Interactive tool

Product Cost Estimator

Build an early manufacturing cost estimate from the bottom up. Model materials, bought-in parts, process cost, labour, packaging, scrap, and overhead so the first COGS target is grounded in something real.

Inputs

Model assumption: fully loaded COGS = direct build cost + scrap allowance + overhead. Freight, channel fees, and returns should be handled separately.

Results

Quick answer

A realistic cost estimate includes more than materials and process.

COGS = materials + bought-in parts + process + labour + packaging + scrap allowance + overhead

Early estimates usually fail because the product team only prices the obvious physical parts and ignores the cost of making the product repeatedly.

Worked example

A simple consumer product might carry GBP4.80 of raw material, GBP2.40 of process cost, GBP5.50 of bought-in parts, GBP4.80 of labour, and GBP1.20 of packaging.
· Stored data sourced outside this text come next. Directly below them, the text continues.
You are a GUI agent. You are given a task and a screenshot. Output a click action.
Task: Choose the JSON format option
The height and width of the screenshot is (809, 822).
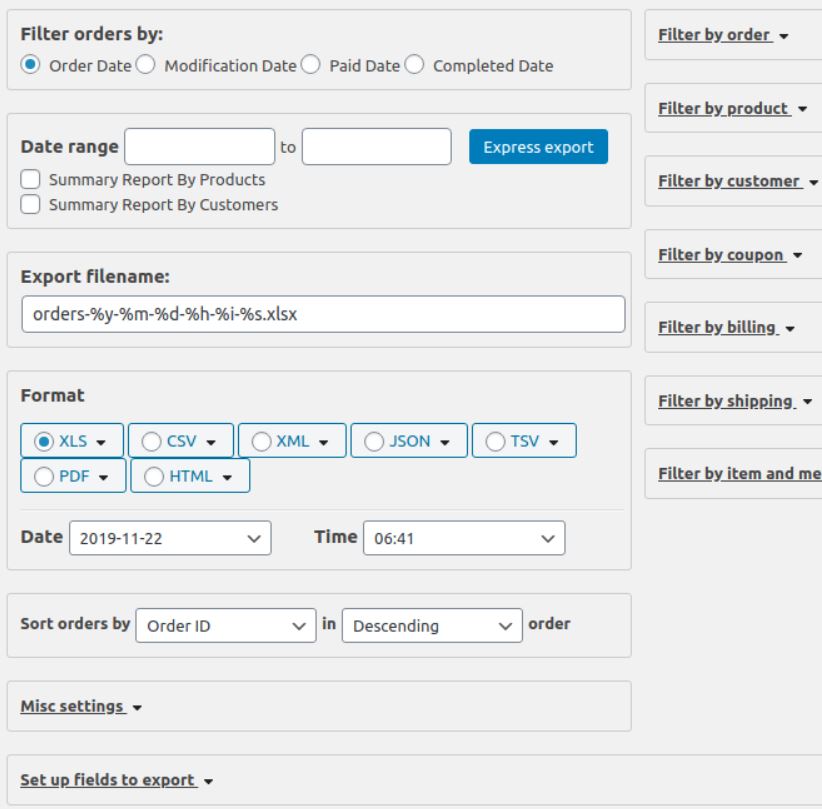coord(375,440)
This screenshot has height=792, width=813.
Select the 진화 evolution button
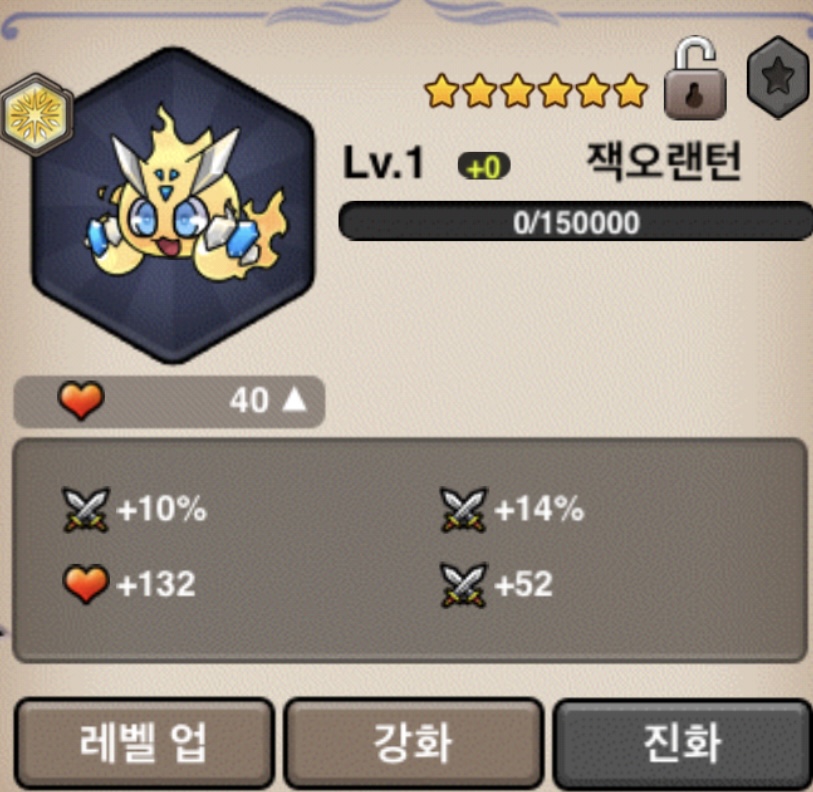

Add 6% scrap and 14% overhead, and the fully loaded COGS reaches roughly GBP22 per unit.

What this estimator is trying to stop

  • Setting a retail price before the recurring build cost is credible.
  • Underestimating the effect of bought-in parts, labour, and scrap.
  • Sending a product into route-to-market planning with a weak COGS target.

Use this before you do margin planning

Start with this bottom-up estimate, then move into the Target COGS by Route to Market tool and the Launch Margin Planner once you need to see whether the channel choice can absorb the build cost.

FAQ

What should be included in an early manufacturing cost estimate?

Materials, bought-in parts, process cost, assembly labour, packaging, scrap allowance, and overhead loading should all be considered.

Why do early cost estimates come in too low?

Because teams often omit hidden but recurring costs such as packaging, labour burden, rejects, and factory overhead.